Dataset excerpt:
=======

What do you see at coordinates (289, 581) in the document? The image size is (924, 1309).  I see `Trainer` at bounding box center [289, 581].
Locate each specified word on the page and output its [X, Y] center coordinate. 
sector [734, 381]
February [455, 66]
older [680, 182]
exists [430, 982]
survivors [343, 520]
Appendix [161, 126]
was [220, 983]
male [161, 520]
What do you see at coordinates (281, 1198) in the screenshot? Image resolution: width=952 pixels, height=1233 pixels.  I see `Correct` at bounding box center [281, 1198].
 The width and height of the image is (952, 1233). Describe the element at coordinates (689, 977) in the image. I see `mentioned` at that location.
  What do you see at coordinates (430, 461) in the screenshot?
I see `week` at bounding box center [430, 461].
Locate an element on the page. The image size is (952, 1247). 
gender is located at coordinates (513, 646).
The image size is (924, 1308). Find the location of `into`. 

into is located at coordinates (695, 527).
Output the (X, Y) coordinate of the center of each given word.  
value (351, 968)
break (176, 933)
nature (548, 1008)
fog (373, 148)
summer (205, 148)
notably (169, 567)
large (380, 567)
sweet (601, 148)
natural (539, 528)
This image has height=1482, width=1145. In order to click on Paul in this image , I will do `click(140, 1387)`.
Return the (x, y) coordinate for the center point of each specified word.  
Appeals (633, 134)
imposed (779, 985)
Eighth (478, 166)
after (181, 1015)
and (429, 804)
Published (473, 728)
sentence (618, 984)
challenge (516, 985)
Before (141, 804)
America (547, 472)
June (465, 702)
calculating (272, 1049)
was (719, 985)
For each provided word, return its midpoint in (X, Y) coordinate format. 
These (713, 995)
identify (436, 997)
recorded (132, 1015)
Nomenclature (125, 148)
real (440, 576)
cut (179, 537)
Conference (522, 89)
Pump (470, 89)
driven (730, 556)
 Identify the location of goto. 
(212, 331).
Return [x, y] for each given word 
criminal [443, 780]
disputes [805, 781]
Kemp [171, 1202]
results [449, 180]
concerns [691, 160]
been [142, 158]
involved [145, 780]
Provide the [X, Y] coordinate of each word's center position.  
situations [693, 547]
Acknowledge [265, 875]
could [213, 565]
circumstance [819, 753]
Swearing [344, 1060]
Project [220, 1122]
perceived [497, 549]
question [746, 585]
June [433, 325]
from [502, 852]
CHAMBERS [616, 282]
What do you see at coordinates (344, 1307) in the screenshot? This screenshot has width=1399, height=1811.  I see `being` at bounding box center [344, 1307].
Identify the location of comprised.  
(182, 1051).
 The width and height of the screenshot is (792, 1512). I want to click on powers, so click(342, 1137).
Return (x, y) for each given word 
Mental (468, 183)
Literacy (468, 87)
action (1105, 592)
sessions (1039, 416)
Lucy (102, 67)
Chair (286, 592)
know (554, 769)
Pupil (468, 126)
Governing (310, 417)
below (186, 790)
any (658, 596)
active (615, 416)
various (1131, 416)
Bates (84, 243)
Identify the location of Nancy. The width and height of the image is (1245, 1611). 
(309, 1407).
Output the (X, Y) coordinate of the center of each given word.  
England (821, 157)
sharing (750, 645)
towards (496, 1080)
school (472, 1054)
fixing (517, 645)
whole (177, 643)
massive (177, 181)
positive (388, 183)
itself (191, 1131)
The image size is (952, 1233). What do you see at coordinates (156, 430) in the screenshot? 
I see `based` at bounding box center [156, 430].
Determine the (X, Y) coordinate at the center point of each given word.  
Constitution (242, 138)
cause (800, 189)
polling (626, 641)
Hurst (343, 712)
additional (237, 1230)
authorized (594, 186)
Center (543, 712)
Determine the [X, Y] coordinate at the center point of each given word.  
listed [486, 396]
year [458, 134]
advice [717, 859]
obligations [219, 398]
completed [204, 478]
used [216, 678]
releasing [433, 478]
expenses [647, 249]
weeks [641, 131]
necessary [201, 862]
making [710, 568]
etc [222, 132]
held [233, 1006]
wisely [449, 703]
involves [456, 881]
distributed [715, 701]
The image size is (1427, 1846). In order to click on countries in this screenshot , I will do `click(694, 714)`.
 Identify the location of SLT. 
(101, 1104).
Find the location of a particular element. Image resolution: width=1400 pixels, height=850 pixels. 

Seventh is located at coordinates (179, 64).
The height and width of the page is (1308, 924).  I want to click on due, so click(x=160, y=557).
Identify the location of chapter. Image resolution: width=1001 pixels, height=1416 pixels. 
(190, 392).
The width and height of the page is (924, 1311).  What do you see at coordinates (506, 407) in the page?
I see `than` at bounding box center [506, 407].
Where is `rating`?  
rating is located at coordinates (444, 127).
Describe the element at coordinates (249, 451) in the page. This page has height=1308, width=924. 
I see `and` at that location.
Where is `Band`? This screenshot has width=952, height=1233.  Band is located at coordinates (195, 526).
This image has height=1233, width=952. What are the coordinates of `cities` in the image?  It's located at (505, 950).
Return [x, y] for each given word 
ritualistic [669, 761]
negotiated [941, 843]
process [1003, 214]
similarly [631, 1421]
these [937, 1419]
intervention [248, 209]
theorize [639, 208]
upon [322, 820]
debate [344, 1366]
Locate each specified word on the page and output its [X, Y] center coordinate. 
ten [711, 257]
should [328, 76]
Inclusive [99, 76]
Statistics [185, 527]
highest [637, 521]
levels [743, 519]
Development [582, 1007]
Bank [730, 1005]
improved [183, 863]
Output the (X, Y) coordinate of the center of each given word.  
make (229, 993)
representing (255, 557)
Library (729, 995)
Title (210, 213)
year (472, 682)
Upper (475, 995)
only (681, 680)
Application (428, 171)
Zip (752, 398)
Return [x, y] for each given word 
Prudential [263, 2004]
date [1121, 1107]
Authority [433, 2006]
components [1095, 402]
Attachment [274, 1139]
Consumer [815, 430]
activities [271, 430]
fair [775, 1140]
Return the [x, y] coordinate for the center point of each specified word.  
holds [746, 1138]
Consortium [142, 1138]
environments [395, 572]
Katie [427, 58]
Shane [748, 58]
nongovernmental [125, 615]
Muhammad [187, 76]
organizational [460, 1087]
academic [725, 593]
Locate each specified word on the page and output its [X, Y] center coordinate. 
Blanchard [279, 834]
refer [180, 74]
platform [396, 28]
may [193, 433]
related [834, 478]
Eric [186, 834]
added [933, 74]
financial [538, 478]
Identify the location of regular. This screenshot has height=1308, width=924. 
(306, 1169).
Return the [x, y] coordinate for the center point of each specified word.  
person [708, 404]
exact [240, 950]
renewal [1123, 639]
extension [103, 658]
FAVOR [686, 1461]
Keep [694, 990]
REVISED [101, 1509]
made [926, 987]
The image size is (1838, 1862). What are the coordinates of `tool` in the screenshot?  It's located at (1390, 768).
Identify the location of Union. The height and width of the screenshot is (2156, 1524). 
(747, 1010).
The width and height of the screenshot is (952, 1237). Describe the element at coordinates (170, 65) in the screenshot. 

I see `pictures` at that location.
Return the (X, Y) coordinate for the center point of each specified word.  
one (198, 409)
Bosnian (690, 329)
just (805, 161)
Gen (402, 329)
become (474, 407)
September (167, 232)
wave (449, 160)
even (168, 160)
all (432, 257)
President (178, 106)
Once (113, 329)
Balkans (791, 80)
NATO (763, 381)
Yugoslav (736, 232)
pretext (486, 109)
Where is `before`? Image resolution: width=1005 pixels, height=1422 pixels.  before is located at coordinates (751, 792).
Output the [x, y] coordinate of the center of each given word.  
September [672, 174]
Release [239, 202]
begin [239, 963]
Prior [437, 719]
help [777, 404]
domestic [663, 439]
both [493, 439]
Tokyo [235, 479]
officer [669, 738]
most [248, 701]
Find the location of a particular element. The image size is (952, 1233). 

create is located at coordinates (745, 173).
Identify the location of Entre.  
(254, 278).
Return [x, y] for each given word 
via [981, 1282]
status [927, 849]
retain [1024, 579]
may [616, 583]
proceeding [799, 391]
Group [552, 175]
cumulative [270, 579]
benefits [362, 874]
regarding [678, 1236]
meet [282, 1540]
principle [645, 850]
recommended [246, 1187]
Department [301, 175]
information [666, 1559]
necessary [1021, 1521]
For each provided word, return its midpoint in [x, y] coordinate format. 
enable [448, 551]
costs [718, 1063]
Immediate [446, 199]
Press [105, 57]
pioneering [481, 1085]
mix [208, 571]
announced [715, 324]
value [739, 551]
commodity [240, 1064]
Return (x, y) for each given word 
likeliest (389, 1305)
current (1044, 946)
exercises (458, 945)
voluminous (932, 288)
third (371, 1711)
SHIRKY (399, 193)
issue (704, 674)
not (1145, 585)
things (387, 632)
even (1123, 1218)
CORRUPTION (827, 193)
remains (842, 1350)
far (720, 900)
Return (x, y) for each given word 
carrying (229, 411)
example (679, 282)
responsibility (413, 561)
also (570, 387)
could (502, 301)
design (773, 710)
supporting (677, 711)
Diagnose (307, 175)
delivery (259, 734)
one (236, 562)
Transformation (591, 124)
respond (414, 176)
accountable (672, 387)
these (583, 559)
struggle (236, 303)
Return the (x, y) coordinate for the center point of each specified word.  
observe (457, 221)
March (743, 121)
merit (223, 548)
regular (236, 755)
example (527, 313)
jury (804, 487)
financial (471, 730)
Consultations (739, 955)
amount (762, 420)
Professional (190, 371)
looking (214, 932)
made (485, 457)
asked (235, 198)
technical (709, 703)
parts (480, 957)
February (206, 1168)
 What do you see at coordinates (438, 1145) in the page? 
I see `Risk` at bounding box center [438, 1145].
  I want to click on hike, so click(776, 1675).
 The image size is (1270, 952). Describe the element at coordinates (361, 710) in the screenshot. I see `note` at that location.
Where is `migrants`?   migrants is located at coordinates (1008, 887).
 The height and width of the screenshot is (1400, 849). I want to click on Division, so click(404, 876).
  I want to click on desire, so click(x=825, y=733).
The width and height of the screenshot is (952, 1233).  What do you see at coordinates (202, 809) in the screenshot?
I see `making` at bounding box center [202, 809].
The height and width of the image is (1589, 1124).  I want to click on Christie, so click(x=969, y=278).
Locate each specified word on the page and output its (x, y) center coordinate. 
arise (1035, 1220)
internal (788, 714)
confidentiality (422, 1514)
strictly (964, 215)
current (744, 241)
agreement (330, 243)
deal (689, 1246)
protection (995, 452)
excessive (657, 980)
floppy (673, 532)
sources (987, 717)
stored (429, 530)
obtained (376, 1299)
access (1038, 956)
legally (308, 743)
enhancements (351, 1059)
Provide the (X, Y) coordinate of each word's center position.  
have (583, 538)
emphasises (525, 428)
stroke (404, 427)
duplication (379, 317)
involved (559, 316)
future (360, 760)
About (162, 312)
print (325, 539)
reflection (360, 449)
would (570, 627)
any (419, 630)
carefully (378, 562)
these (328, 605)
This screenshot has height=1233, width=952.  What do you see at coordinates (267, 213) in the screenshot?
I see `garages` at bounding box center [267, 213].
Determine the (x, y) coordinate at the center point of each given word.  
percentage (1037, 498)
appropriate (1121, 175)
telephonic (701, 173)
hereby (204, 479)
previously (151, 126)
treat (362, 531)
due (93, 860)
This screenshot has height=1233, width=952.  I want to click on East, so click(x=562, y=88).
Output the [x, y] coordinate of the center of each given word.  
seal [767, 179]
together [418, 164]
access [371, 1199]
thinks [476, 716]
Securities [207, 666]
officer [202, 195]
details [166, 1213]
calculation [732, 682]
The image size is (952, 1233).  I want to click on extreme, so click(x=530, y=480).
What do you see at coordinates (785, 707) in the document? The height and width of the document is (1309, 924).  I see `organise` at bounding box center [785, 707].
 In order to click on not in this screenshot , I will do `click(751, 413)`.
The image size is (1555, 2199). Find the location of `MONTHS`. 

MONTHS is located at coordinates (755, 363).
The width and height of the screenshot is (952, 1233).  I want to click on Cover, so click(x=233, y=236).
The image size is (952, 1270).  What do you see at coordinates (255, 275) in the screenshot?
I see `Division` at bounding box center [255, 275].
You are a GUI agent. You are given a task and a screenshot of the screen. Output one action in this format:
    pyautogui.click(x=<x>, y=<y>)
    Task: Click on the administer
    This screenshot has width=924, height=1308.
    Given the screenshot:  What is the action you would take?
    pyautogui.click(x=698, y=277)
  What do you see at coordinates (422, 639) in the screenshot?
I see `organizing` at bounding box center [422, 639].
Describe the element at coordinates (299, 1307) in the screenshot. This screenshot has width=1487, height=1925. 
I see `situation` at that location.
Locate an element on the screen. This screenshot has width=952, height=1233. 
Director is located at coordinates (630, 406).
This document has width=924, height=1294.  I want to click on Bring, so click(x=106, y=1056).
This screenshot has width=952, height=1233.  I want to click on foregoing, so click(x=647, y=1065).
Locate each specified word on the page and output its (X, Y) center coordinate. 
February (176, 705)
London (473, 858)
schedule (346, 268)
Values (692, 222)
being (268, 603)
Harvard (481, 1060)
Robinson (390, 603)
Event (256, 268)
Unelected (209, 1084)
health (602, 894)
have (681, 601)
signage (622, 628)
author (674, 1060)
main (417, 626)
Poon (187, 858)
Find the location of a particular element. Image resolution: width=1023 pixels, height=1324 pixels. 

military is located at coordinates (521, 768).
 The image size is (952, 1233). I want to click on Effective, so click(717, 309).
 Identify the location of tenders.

=======

_Do this_
Rewrite the items from the first one through the line with "male [161, 520]", substituting "younger" for "older" and leaving everything else as it is.

_Answer in full_
What do you see at coordinates (289, 581) in the document? The image size is (924, 1309).  I see `Trainer` at bounding box center [289, 581].
Locate each specified word on the page and output its [X, Y] center coordinate. 
sector [734, 381]
February [455, 66]
younger [680, 182]
exists [430, 982]
survivors [343, 520]
Appendix [161, 126]
was [220, 983]
male [161, 520]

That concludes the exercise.